Source passage.
#####

If Where Eagles Dare dazzled audiences with its breathtaking action, much of the credit belonged to the British stunt team who risked their lives in freezing conditions to make it look effortless. Under Yakima Canutt’s direction, a group of men and one pioneering woman transformed the Austrian Alps into a playground of controlled chaos.
Among them was Gillian Aldam, the only female stunt performer on the film and double for actress Mary Ure. Her poise and precision won respect in a male-dominated trade.
“They called me ‘Fred,’” she laughed, “because I worked like one of the lads.”
Aldam performed abseils down the castle walls, the perilous jump from the cable car, and close-range gun battles, all without injury.
“Yakima never rushed anyone,” she recalled. “He brought the best out of you.”
Her colleagues included Alf Joint, Burton’s near-perfect double, famed for his fearless high falls; Eddie Powell, who mirrored Clint Eastwood’s athletic grace; and veterans Joe Powell, Peter Brace, Doug Robinson, Jack Cooper, and Terry Yorke. Each had a specific specialty—horsework, hand-to-hand combat, or pyrotechnic timing—and Canutt used their strengths like a general deploying troops.

#####

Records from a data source
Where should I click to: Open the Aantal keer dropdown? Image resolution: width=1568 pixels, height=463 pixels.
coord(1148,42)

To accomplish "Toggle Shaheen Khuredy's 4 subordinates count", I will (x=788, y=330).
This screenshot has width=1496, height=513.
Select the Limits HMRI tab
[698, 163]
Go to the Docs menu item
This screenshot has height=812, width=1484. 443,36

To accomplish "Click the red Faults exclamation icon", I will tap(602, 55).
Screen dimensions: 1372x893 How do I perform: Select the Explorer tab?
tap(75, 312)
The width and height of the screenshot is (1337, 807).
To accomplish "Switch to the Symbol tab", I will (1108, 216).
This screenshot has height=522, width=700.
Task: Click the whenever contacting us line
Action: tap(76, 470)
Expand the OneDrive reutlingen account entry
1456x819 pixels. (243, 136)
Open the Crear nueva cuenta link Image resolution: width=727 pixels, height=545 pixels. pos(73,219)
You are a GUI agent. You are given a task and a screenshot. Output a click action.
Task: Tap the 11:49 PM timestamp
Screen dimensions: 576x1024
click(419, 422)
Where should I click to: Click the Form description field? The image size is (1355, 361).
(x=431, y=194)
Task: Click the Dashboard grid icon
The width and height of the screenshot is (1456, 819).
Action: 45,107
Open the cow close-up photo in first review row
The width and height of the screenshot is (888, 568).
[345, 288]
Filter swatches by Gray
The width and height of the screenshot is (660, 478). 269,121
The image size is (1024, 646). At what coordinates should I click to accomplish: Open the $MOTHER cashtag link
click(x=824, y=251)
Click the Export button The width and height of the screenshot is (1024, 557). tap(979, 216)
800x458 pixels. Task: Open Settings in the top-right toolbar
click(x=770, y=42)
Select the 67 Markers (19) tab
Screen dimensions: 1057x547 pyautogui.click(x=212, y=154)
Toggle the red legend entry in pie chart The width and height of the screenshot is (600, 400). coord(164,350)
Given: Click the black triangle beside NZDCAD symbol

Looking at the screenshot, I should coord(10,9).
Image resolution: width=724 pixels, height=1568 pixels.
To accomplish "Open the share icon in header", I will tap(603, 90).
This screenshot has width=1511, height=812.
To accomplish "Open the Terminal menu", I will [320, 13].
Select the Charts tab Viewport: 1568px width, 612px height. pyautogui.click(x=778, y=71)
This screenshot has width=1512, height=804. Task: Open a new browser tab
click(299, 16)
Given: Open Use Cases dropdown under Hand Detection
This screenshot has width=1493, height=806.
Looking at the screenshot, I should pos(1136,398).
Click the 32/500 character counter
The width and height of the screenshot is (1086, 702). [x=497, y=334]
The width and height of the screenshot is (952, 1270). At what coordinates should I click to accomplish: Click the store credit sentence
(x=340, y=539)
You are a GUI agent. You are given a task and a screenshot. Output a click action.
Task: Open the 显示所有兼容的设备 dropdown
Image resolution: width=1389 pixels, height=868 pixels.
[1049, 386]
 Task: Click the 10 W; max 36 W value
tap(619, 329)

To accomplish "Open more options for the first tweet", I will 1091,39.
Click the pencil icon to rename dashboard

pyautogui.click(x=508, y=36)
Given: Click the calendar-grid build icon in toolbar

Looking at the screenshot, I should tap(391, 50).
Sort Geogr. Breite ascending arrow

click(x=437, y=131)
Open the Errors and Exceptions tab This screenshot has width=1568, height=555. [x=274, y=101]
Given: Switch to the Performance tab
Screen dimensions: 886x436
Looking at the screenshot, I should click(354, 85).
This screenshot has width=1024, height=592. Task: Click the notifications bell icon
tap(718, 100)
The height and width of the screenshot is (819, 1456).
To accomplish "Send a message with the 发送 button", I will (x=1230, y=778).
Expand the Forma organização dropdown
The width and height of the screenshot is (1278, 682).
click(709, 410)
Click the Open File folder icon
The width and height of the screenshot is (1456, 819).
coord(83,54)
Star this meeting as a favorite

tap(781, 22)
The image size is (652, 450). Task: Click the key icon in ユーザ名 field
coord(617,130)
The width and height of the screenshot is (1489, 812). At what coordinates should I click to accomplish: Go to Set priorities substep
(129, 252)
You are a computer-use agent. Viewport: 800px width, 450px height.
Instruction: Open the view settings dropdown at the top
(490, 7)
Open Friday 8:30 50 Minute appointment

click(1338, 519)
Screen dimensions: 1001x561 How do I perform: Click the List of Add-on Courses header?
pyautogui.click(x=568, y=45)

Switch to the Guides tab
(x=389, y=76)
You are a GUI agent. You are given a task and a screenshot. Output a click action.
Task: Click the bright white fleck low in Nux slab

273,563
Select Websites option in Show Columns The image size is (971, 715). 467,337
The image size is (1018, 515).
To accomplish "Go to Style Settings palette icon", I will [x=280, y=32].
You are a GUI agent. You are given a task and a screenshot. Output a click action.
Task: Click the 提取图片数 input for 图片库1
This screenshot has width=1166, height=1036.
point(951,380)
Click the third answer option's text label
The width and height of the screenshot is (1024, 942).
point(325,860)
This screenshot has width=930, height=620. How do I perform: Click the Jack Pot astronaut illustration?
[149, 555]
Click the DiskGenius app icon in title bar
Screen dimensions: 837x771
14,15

#####

Set problem 1. In the stunt-team passage, rewrite the part starting with "Among them was" and going on through "a male-dominated trade.", substituting "composure" for "poise".
Set problem 2. In the stunt-team passage, which actress did Gillian Aldam double for?

Response 1.
Among them was Gillian Aldam, the only female stunt performer on the film and double for actress Mary Ure. Her composure and precision won respect in a male-dominated trade.

Response 2. Mary Ure